Building peace in the minds of men and women

Workshop on Investigative Journalism in a Digital Age gets underway in Kingston

Twenty Caribbean journalists were exposed last week to advanced training that will sharpen their investigative skills and better equip them to defend the democratic principles of their various countries, all of them being Small Island Developing States (SIDS).

The training explored investigative journalism in the digital age, and is supported by UNESCO’s Cluster Office for the Caribbean, and the International Programme for the Development of Communication (IPDC). It is being executed in partnership with the largest global association of public service broadcasters, the Public Media Alliance, as well as the Caribbean Broadcasting Union (CBU) and the Caribbean Production Training Centre (CPTC).

Speaking at the launch of the three-day workshop, UNESCO’s Advisor for Communication and Information, Isabel Viera, urged journalists to uphold the rights of freedom of the press and freedom of information as they are foundations for protecting all other human rights.

She reminded the journalists that, “the role the media can play as a watchdog is important for democracy, and it is for this reason that UNESCO fully supports initiatives like this Caribbean workshop that can enhance the investigative skills of journalists, throughout the world”. “This workshop will also enable and enhance the exchange of good practices and networking in investigative journalism throughout the Caribbean,” she added.

The revolutionary impact of social media on the work of investigative journalists was a key feature of the training. The journalists, who hailed from 11 countries across the Caribbean region, had hands-on exposure to issues of digital literacy to assist them in cultivating online sources and new methods of message delivery on social media networks. Key note speaker at the launch was Dr Marcia Forbes, who is a Jamaican scholar. Dr Forbes cautioned journalists to be professional in the use of the media in the digital age, especially social media.

The workshop also covered topics such as environmental databases, use of spreadsheets and numbers, freedom of information acts and data analysis. It will be followed by a five-week online course.

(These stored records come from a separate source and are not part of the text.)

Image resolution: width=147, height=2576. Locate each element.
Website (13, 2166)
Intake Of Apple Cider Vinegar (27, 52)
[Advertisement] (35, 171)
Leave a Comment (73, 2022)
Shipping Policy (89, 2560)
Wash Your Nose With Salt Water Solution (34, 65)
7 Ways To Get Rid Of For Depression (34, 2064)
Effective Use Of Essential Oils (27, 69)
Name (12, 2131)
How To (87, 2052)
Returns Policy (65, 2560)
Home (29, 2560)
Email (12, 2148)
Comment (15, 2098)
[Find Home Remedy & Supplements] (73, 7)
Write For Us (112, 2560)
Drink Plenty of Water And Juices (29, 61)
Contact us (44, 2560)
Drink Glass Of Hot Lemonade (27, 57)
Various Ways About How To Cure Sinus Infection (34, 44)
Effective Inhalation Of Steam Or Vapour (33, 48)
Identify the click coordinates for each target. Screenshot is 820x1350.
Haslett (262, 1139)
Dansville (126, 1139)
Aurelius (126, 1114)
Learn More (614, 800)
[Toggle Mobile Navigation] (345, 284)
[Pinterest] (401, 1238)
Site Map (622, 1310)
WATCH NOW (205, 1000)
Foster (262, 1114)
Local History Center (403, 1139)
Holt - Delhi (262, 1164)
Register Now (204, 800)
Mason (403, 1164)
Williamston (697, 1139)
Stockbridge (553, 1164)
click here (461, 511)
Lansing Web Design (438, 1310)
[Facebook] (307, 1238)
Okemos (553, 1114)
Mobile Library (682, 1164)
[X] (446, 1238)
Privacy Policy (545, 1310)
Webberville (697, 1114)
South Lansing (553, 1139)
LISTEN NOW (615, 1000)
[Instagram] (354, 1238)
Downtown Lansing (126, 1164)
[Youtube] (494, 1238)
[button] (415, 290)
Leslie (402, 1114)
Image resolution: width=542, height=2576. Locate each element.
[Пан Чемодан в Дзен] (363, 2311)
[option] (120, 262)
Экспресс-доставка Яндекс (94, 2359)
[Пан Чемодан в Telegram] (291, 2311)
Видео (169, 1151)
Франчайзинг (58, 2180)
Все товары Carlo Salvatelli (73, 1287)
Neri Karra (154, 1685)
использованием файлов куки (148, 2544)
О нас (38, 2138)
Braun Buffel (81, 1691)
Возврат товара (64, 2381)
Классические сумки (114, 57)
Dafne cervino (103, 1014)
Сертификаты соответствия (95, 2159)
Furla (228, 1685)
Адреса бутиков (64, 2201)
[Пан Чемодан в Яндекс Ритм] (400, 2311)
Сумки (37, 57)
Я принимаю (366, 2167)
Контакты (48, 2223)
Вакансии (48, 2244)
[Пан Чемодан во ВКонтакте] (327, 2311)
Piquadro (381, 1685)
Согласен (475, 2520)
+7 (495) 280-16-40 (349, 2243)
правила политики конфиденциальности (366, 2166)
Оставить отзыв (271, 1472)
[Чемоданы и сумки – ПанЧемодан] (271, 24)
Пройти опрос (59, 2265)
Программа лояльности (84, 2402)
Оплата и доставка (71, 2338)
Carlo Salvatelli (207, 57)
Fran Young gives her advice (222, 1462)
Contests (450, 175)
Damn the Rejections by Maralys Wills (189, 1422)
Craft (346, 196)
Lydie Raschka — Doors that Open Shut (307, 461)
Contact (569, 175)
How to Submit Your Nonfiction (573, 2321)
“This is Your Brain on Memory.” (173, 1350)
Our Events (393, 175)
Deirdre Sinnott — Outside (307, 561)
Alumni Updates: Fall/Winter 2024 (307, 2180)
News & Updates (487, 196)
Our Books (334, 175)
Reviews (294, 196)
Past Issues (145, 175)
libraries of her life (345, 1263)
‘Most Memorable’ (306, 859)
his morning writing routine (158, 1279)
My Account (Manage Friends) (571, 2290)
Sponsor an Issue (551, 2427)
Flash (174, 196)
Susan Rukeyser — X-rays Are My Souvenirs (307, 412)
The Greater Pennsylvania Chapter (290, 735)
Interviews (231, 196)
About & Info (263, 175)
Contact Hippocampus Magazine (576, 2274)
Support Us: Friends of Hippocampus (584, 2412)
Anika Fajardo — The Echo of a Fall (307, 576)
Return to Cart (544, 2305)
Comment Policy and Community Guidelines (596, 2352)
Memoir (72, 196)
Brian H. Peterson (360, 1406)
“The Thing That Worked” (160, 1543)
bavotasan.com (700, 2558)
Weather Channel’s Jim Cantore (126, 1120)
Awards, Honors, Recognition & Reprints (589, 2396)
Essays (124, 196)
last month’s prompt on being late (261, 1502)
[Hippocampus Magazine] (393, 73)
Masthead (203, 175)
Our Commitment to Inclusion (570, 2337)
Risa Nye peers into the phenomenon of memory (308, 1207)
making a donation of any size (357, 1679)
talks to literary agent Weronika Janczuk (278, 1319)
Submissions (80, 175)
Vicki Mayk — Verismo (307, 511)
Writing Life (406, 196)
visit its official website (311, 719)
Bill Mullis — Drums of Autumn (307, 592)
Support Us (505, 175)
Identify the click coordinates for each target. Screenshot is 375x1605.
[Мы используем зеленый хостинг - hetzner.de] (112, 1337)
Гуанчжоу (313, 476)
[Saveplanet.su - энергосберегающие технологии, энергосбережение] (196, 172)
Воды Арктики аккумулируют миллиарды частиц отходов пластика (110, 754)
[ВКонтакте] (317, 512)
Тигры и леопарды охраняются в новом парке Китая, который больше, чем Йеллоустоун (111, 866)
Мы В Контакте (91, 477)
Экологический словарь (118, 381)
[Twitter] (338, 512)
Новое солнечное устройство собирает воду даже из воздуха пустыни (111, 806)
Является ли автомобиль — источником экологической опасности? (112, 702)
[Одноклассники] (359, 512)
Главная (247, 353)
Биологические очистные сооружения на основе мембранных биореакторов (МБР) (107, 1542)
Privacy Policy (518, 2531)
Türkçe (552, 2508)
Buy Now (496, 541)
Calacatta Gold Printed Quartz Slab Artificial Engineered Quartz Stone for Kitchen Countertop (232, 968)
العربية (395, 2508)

The training, delivered mainly by Professor Brant Houston, the John S. and James L. Knight Foundation Chair in Investigative and Enterprise Reporting at the University of Illinois, focused on best practices in the use of data and digital tools to uncover stories that can be a catalyst for social change. The online course that will follow the workshop will be also conducted by Professor Houston.

Steffon Campbell, a lecturer at the Caribbean Institute of Media and Communication (CARIMAC) at the University of the West Indies, served as a facilitator for the training workshop.

Jabari Fraser, a broadcast journalist with CCN TV6 in Trinidad and Tobago, said, “Hopefully I can take the skills I gather here back to Trinidad and Tobago to do some good work.”